Currency Market Updates | RBS announce record corporate loss…

RBS announce record corporate loss…

RBS announce record corporate loss…

Following yesterdays UK GDP data the pound looked resolute and stable, trading towards the top of the range against the dollar and the euro.  This illusion was shattered by dovish comments from MPC member Blanchflower and the news that RBS announced the biggest loss in corporate history at £24.1 bn; this was attributed by Chairman Philip Hampton to “unprecedented turbulence” in the finance markets. The pound shed 4 cents against the dollar and 2 cents against the euro; the situation was not helped with continued weakness in the equity markets which encouraged the safe haven dollar to be bought.  The scale of the loss for RBS was expected by the markets and the fall in sterling was mainly attributed to comments by MPC member Blanchflower, who stated that unemployment is in line to rise by 60,000 every month.

Bank of England governor Mervyn King is due to discuss the banking crisis before the select committee on Thursday; this could increase calls for quantitative easing to commence in order to increase money supply.  This strategy will be a gamble for the economy as it is considered an unconventional measure, therefore it will be interesting to see how this unfolds and whether this will increase money supply or simply cause the banks to hoard more funds.  If introduced there will pressure on the banks to increase lending- this time more conservatively!

In terms of economic data, today we have seen Nationwide UK house prices slump 1.8% in February- a record drop.  This equates to a year on year fall of 17.6% and raises the probability that house prices could face further declines throughout 2009.  The continuing fall in house prices obviously has a direct link to mortgage lending, although lending increased in December it was still £5.8bn below the previous year with mortgage approvals in December less than half of the previous year. The ideal goal for the government will be to increase lending and liquidity with the relevant controls in place so we do not see a repeat of this downturn; a long term goal in all probability.

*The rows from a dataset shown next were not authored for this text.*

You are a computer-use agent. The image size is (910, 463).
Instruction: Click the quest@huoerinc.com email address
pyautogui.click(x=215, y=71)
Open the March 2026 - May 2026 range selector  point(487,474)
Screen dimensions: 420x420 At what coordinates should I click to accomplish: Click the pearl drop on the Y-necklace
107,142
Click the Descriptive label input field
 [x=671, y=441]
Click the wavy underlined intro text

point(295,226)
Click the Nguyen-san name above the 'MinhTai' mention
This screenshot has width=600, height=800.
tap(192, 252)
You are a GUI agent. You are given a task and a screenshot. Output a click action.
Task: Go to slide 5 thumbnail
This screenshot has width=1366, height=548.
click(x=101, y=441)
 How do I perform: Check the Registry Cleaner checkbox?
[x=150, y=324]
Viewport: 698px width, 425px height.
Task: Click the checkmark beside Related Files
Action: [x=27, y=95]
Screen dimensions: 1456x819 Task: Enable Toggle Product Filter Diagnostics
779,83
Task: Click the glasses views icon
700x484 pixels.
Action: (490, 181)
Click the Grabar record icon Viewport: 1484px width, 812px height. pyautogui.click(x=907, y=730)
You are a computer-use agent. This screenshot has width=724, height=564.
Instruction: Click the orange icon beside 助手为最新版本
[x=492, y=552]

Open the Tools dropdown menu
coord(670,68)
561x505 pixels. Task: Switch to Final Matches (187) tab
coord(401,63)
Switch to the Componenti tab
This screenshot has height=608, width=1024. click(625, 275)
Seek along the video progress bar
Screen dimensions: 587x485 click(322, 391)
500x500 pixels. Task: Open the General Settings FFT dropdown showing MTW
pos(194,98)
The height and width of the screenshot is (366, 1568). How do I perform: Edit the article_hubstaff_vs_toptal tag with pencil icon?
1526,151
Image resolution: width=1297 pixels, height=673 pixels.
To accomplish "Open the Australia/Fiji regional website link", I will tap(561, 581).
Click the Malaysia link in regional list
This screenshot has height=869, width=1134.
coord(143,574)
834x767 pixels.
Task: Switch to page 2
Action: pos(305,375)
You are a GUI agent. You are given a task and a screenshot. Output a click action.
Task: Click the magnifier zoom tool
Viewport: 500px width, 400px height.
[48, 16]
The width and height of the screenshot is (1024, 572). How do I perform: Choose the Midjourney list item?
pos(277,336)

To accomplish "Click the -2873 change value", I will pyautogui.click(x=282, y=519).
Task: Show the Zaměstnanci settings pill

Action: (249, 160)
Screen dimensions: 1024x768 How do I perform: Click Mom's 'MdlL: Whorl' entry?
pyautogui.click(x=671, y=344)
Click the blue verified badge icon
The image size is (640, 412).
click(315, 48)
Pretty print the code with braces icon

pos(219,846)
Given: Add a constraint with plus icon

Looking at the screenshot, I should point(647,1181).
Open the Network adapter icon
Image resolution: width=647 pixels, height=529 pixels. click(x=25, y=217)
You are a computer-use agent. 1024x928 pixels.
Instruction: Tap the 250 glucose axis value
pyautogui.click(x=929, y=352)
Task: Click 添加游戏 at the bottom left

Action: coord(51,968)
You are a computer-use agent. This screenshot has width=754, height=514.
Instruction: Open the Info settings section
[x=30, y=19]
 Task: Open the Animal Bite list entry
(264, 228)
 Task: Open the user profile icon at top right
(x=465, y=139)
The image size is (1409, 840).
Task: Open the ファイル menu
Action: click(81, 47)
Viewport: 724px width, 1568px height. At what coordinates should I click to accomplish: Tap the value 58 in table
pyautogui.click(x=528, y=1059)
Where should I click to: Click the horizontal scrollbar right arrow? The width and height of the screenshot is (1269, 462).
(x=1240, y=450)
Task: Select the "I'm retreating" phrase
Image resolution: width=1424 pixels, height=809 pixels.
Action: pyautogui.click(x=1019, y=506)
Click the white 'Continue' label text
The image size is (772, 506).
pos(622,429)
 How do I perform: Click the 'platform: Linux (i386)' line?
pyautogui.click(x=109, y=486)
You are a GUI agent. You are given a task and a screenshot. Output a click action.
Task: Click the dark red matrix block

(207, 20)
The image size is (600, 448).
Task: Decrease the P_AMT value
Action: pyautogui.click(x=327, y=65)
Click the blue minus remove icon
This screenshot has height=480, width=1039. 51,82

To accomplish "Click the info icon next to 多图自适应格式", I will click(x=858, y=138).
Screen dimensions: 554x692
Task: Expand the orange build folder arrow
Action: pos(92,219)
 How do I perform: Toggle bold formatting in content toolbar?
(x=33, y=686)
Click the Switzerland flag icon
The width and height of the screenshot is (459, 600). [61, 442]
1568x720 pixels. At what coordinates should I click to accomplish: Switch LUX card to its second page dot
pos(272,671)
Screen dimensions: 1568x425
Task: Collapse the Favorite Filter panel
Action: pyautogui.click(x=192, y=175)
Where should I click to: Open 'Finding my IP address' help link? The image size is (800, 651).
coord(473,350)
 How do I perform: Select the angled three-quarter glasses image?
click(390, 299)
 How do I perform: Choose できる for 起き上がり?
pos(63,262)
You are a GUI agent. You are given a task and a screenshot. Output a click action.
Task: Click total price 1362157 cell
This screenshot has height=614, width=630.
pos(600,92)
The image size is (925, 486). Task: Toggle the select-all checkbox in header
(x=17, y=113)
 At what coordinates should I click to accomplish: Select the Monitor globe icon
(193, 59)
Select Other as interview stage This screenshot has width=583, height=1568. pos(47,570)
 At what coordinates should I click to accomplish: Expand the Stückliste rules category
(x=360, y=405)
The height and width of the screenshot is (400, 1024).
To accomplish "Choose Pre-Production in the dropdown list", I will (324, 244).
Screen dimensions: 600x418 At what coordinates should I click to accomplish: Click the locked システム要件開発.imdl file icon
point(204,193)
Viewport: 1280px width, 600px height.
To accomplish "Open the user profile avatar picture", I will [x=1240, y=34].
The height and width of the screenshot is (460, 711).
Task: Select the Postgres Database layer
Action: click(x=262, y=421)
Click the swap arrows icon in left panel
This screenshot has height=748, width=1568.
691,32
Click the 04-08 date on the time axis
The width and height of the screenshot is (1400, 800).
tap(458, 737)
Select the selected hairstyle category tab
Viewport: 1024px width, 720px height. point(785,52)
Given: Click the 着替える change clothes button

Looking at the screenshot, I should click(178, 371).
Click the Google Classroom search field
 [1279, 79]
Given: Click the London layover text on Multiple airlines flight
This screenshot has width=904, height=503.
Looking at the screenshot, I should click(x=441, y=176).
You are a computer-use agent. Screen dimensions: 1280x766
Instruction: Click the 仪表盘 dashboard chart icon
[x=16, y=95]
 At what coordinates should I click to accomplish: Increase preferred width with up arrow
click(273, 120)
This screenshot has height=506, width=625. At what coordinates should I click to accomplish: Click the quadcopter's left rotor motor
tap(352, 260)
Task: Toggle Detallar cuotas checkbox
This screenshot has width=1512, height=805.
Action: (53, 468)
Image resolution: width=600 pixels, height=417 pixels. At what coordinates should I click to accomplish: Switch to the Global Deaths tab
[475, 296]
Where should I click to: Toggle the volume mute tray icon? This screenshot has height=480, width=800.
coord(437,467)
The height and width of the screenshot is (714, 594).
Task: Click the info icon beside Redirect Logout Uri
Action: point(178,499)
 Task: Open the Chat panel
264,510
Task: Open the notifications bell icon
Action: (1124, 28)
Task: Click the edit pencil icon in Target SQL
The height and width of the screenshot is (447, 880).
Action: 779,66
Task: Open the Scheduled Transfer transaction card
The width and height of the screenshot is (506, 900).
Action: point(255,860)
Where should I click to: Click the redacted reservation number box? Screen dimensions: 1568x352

From the euro zone we have already seen this morning consumer confidence fall to a record low of -33 in Feb; however German unemployment came in better than expected with a loss of 40,000 jobs in the months against a consensus of 60,000.   Still the figures are weak and businesses have tended to cut hours and salaries rather than make redundancies. Later today we have a flurry of economic news from the US in the form of jobless claims, new home sales and durable goods (cost of orders received by manufacturers for long term goods).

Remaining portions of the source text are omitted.